We have been hosting with Airbnb for two years now and have had over 400 guests (we live near an airport in the UK) from 30 different countries. There have been mostly very good experiences but obviously with over 400 guests you do meet a few weirdos. This one booking was for six weeks for a guy living in Australia coming to the UK for a training course. He was an aircraft engineer and very nice guy in general. However, I noticed from the first day that he seemed to have an issue with using the cutlery, cup, and spoon provided in his room and was downstairs in the kitchen, i.e. washing the items then cleaning them quite thoroughly. I thought this was very strange as we make sure everything is spotlessly clean. A couple of days in and he was asking for more toilet rolls to be put in the bathroom as he was going through at least one a day. It seemed like he had a cleaning fetish of some kind or a compulsive cleaning disorder.
Anyway, we had to go to our property abroad for a month and left him alone in the house (our part of the house we can keep locked so he only had access to the kitchen, bathroom, and garden). On our return he was due to leave in a few days but on the last day asked me if I wanted to keep the cutlery, plate, bowl, and mug that he had purchased new because he did not need to take them back to Australia. He obviously did not want to use our items and we found this to be incredibly rude, to say the least.
Another time we had a young girl arrive for three weeks with a large suitcase and a big box full of cooking pots and herbs, spices, and food. This girl was cooking Indian food twice and sometimes three times a day because she didn’t want to eat food from the supermarket. The house stunk of Indian food for the whole three weeks and I was having to apologise to our other guests (as we rent two rooms in our home) every day due to the smell. Lastly, we had a girl stay for a couple of weeks and she had to be told to stop using the kitchen at midnight. She was always cooking (like a frying pan full of eight chicken legs) late at night and the smell would move throughout the house, even into the bedrooms. Since the last guest, we added “no cooking after 8:00 PM” to the house rules.

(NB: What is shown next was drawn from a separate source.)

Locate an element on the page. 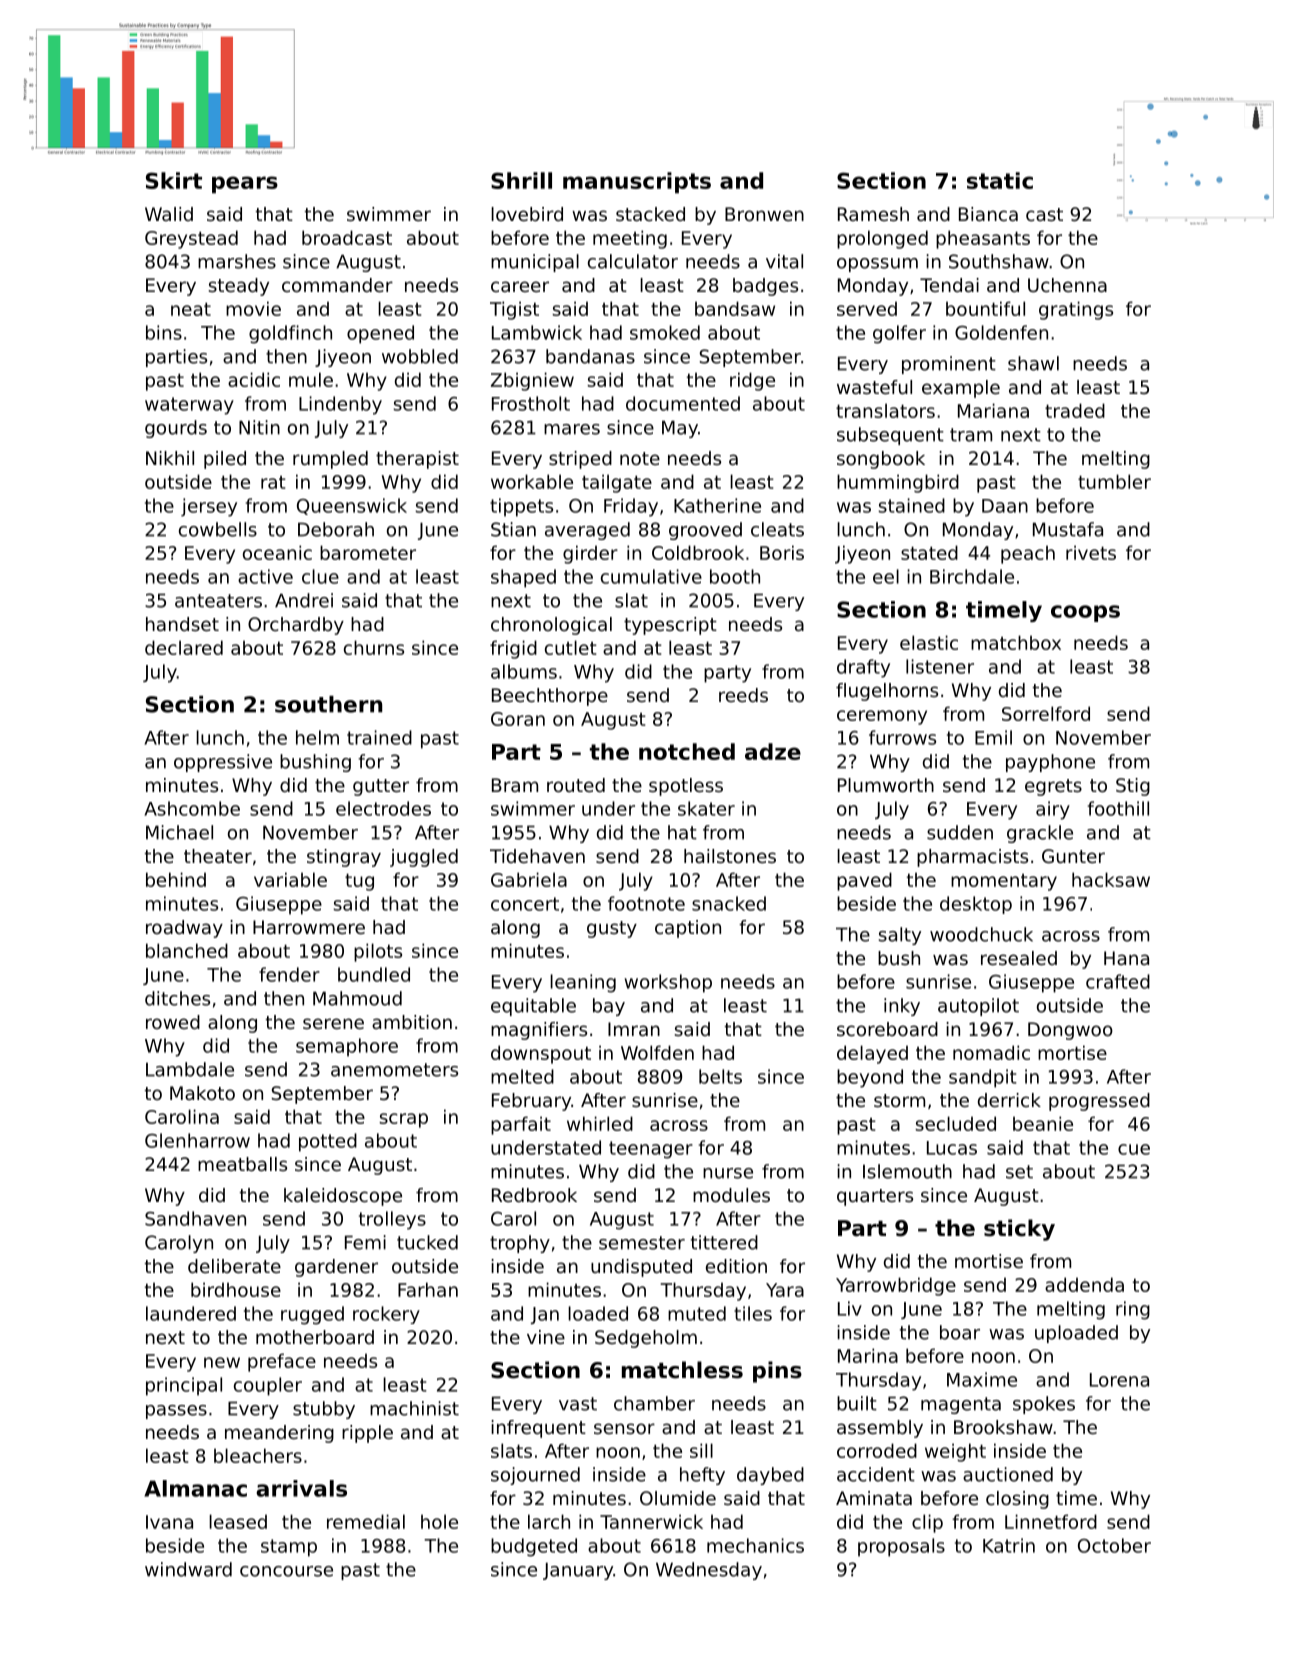  sticky is located at coordinates (1019, 1230).
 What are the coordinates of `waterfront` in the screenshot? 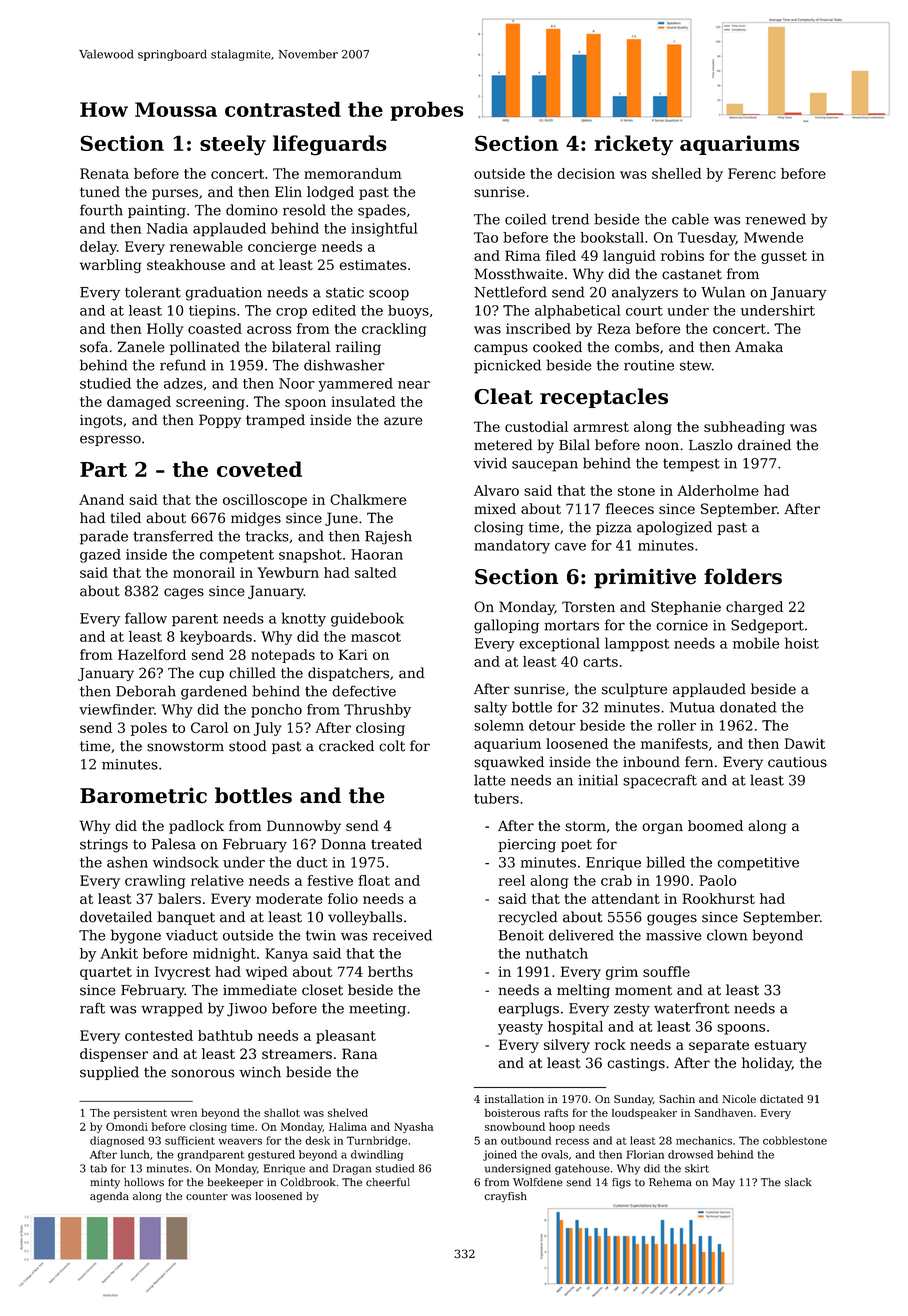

I’ve been hosting for three years. The last guest turned up at my house drunk, took his shoes off to release a cheesy foot odor that I could taste but still declined a shower and drank another bottle of wine while I sat with him. Then within one hour after I went out, he broke my ceramic toilet lid, left his light on, went out, and wouldn’t respond to calls. Unfortunately, I have to say, though this person was a little extreme, most guests lately are just rude and horrible. Is it because Airbnb encourages through their advertising that people ‘make themselves at home’ at another person’s house (read, hog the bathroom and splash water everywhere, sit around in the open-plan kitchen all day, help themselves to condiments from the cupboard, get packages delivered that hosts have to pick up because it’s their address, get drunk in their room, slam doors while people are sleeping, etc)? What is the solution? My house rules are comprehensive. Should Airbnb politely ask guests to mind their manners while they are in another person’s home?